No, that is not selfish, it is self-loving. It is necessary as a fundamental framework in your life to honor your commitments to yourself first and foremost.
Doing what you say you will do, to those who use food to cope typically means this:
Honoring your commitments to others, no matter what has changed in your life, no matter how that person is treating you, no matter how you're feeling, no matter how it may harm you to follow through or undermine your trust in yourself. (Because you said you would do it and you don't want anyone getting angry at you, feeling disappointed in you or thinking you're a flake).
At the risk of being ultra cheeky - for a good cause: Can you say "Martyr"? If you resonate at all with that definition of integrity, your definition of integrity needs a tweak.

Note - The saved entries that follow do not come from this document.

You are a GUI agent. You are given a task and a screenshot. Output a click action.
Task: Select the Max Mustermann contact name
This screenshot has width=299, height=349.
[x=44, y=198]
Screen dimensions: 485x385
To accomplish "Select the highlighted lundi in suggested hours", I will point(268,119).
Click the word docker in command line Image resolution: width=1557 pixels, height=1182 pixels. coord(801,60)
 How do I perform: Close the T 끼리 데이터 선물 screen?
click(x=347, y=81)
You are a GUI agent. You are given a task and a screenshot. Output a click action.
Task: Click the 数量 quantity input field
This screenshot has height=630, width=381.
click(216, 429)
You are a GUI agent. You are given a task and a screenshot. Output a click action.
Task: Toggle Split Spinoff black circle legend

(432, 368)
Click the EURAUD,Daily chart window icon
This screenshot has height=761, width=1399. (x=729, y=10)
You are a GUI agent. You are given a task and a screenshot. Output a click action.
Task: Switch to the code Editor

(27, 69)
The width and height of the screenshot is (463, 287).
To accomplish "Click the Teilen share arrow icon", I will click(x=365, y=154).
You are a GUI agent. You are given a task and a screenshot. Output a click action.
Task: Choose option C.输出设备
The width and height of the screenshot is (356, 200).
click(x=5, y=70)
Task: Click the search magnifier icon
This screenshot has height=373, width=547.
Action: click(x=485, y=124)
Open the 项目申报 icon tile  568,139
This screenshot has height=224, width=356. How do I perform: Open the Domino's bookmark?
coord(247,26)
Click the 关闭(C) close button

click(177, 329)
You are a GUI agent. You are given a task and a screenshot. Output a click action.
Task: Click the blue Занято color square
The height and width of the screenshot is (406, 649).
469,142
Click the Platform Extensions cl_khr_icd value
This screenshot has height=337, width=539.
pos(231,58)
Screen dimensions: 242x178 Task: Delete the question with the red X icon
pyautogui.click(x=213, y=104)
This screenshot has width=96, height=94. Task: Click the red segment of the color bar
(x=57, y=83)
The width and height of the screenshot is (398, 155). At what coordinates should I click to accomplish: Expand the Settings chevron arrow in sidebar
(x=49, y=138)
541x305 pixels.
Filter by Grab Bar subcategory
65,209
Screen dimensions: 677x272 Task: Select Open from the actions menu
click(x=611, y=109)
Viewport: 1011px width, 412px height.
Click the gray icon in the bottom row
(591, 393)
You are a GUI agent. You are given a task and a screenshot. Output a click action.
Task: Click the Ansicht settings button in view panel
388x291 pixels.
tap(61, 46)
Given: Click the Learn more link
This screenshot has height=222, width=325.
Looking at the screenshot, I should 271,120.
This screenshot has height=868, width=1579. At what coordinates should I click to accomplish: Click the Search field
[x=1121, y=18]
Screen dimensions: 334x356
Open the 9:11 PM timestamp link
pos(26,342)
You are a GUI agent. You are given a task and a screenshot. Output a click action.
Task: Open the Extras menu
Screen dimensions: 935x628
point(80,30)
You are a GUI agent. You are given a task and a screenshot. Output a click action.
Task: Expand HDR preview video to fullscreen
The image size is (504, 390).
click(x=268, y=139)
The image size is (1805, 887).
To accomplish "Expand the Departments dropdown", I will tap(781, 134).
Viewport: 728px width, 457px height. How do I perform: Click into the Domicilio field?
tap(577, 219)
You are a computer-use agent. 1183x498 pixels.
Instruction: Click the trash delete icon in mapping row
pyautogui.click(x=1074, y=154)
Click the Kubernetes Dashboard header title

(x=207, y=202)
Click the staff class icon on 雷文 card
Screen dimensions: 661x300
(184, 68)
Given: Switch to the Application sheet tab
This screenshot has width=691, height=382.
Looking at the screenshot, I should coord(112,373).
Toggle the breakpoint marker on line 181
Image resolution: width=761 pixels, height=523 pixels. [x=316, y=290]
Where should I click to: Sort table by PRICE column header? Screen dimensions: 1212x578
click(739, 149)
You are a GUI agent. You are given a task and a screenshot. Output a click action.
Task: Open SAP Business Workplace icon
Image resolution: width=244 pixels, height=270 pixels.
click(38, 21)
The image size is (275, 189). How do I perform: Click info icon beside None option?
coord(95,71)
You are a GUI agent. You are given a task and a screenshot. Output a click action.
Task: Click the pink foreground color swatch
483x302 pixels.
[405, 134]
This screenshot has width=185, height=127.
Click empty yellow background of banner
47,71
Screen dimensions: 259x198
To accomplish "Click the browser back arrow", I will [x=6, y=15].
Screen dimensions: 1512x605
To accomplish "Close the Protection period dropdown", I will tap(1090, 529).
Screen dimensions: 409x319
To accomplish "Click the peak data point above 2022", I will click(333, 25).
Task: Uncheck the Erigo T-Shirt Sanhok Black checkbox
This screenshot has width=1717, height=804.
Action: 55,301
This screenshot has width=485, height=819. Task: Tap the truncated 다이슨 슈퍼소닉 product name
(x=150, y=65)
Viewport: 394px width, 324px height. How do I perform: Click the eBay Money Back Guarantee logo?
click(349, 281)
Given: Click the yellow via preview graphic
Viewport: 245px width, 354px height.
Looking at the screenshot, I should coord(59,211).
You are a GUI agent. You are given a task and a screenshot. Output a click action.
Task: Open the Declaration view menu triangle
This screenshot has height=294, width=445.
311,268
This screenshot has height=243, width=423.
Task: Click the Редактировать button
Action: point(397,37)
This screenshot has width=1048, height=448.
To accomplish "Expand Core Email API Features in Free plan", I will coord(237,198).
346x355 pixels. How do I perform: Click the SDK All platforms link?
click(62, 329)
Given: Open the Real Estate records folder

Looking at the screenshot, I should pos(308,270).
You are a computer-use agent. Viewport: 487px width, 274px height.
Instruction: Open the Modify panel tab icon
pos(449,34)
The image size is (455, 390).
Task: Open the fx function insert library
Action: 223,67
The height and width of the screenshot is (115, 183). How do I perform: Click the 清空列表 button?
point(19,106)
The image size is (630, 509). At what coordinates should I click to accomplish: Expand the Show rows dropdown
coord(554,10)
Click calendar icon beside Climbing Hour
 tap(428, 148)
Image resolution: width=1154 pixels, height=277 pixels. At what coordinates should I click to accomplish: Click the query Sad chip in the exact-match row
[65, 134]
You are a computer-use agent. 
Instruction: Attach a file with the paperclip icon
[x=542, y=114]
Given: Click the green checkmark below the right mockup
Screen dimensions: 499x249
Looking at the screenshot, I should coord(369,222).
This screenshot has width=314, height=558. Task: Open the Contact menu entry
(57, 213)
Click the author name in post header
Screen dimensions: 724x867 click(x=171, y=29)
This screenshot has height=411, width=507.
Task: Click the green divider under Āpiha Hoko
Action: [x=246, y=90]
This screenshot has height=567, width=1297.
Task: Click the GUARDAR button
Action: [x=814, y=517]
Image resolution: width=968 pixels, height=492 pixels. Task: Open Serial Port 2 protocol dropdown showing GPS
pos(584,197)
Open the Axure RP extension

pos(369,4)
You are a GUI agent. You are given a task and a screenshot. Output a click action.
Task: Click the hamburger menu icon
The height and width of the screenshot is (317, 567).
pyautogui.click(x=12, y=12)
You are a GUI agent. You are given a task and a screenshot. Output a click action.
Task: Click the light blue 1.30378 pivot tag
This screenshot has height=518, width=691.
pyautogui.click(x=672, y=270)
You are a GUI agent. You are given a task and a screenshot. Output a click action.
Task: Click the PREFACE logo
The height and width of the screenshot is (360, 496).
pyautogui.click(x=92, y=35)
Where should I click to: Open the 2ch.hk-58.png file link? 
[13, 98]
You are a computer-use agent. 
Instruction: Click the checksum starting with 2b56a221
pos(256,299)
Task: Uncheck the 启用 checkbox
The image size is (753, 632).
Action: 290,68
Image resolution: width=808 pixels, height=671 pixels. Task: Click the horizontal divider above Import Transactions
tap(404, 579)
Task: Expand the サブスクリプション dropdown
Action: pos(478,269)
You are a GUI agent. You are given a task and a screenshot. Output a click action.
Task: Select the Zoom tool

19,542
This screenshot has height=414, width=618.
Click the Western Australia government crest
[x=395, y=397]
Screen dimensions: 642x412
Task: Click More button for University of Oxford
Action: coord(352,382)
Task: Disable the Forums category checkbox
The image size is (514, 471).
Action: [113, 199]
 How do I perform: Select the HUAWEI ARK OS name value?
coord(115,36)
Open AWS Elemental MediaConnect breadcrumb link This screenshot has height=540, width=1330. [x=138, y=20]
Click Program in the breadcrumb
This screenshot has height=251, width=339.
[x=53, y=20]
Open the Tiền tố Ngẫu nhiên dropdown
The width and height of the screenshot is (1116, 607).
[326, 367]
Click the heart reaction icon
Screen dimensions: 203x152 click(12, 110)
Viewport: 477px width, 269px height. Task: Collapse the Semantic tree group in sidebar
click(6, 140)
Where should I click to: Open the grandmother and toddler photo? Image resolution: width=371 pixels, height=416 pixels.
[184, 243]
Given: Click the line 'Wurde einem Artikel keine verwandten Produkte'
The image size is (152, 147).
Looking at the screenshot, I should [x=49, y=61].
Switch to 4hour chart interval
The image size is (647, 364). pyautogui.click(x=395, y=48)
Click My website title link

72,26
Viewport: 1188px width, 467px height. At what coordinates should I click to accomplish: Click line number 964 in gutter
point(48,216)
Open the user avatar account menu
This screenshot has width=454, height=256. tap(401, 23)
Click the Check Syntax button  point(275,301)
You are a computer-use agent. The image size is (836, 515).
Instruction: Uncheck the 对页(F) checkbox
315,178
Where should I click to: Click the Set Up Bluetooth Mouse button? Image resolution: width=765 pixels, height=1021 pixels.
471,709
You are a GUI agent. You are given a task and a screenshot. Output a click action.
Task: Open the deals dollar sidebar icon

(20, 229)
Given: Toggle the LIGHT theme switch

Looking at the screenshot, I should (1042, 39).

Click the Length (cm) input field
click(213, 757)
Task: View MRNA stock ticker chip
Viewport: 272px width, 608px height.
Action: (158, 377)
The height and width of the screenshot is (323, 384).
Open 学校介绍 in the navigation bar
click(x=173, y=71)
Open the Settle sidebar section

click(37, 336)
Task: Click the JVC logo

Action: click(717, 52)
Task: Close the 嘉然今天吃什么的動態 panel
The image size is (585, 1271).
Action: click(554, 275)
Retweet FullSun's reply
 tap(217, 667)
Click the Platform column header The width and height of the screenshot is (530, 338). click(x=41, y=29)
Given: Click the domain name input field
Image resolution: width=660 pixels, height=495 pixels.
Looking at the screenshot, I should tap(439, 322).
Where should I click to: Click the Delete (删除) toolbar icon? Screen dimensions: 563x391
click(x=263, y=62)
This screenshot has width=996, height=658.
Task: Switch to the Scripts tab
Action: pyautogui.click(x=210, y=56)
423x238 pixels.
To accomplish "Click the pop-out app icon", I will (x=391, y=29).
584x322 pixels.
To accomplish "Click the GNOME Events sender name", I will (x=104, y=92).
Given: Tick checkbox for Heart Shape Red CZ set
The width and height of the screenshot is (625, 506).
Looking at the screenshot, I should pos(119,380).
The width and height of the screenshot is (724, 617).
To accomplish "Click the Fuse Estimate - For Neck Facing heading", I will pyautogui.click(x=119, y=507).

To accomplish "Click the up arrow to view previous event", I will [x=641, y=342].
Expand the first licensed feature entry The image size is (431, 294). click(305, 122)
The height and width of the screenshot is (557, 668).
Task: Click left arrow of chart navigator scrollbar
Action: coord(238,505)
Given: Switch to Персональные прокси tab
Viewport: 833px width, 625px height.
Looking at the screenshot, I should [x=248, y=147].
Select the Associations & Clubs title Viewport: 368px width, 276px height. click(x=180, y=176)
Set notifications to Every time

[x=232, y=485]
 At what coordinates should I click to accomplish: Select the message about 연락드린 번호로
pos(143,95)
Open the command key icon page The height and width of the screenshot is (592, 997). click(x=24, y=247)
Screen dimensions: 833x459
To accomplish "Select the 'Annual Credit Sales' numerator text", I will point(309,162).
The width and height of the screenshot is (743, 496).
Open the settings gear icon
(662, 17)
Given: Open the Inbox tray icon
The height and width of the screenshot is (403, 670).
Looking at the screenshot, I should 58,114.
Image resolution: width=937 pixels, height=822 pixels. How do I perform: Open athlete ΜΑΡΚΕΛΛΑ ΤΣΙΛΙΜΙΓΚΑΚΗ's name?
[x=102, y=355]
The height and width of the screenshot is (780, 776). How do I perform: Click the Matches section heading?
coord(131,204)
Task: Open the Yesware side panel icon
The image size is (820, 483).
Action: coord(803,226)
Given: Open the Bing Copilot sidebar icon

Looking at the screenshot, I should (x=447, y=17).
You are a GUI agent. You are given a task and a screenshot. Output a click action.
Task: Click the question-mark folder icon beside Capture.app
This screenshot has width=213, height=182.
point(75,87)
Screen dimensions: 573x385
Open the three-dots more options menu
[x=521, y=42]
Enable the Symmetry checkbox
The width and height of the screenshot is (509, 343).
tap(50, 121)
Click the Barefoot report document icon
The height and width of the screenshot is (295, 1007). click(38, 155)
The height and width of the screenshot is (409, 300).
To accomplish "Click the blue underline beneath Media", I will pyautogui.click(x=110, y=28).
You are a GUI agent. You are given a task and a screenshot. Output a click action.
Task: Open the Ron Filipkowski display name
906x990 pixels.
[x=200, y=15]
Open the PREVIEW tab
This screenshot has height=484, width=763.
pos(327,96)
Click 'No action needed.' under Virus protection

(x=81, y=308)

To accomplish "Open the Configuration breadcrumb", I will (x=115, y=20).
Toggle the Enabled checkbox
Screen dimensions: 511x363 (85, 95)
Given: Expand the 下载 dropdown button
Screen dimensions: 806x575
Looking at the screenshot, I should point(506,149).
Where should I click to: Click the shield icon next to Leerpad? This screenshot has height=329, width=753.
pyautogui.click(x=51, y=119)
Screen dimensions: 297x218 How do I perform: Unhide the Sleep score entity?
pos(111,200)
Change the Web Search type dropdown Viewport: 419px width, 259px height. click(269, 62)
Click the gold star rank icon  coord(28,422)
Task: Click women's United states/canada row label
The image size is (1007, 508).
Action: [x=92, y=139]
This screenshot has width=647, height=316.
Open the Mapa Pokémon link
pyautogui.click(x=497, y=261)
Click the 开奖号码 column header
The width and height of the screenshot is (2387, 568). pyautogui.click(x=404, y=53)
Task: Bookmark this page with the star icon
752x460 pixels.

What you're considering to be integrity is not integrity at all, it's Martyrdom. Regardless of what you've experienced in life so far; regardless of what the key people in your life have told you about what you're "supposed" to do or how you have to suffer to make others happy, the truth is, you deserve, as does everyone else on the planet, to consider your needs first and foremost.
And rather than making you selfish and a bitch and inconsiderate and thoughtless, considering your needs first and foremost means you'll be strong and clear and aware and more happy, more open, more loving, more grounded and more able to be there for the key people in your life and for society at large.
It is scarcity, or the perception of scarcity, that makes us selfish because it makes us grasp and cling to people and things. When you trust yourself to take care of yourself first and foremost you realize you don't need to cling to anyone or anything in order to be happy. You create your own happiness from within and you naturally want to share this happiness and peace with others.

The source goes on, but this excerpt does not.